READING TEXT →
************

Class on Oct 21, 23, 25

Oct 23: Miniproject3 Part B due
Will meet with teams to hear progress report: a report similar to the proposal, but indicating if anything changed
- Objective (research question)
- Data to be used: how obtained, how processed, integrated, and validated
- What models or algorithms will be used
- What will be done with rough timeline and responsibilities for each member
- A description of the partial results
- Problems encountered so far

Class on Oct 16

Will help with Miniproject3 part B

Class on Oct 14

Miniproject3 Part A due (this time really)
Please note changes to MP3 Part B: the laptop should forward from port 3000!
Chrome seems to work for Part B, but Safari and, possibly Firefox may not work (you have to be able to see the annotation once you save it)

Class on Oct 11

Work on Final Project/Miniproject3 part B

Class on Oct 9

Discuss Miniproject Part B

Class on Oct 7

Cliff notes on text analysis
Introduce MP3 part B

Class on Oct 2-4

Work on final projects
Ensure GCP works

Class on Sep 29

Class on Sep 27

Repeated GCP setup

Class on Sep 25 (complete project proposals)

Final project proposals are due at the end of the class
The group needs to submit a project proposal (1.5-2 pages in IEEE format (see https://www.overleaf.com/latex/templates/preparation-of-papers-for-ieee-sponsored-conferences-and-symposia/zfnqfzzzxghk).

************

REQUIRED TASKS →
1. Can you reproduce the class schedule word for word, from "- Data to be" up to and including "from port 3000!"?
2. Does each statement below agree with the class schedule? Answer yes or no for each, quoting the words of the schedule that decide it: (a) Miniproject3 Part A was due at the class on Oct 14. (b) For MP3 Part B, the laptop should forward from port 8080. (c) The final project proposal should be 3 to 4 pages long.

STORED DATA →
************

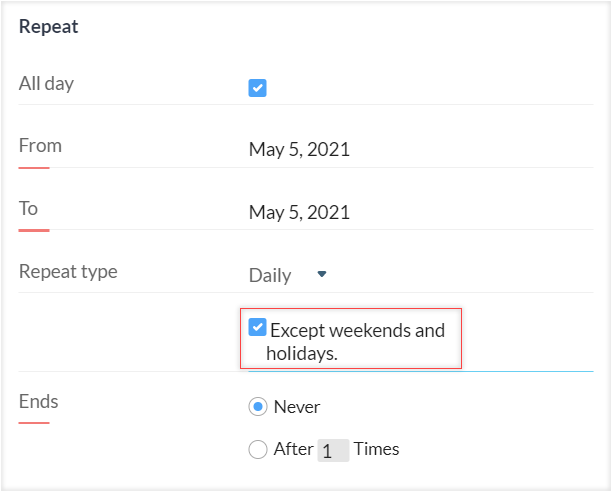
Task: Click the After option text
Action: (x=293, y=449)
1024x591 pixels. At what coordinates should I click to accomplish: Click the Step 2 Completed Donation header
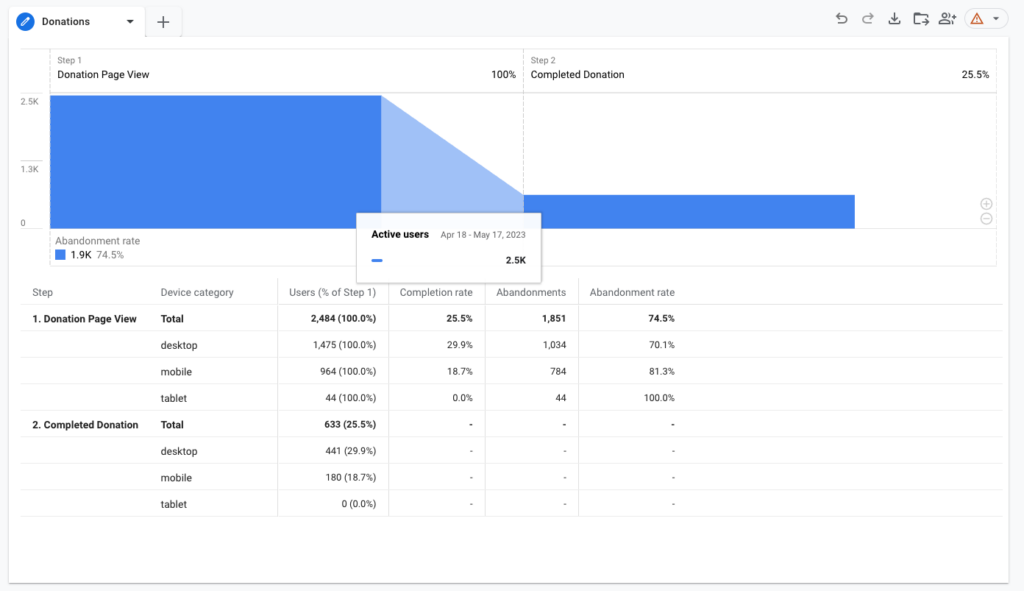577,74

************

TASK-BY-TASK RESULTS →
1.
- Data to be used: how obtained, how processed, integrated, and validated
- What models or algorithms will be used
- What will be done with rough timeline and responsibilities for each member
- A description of the partial results
- Problems encountered so far

Class on Oct 16

Will help with Miniproject3 part B

Class on Oct 14

Miniproject3 Part A due (this time really)
Please note changes to MP3 Part B: the laptop should forward from port 3000!

2.
(a) Yes: "Miniproject3 Part A due (this time really)"
(b) No: "the laptop should forward from port 3000!"
(c) No: "1.5-2 pages in IEEE format"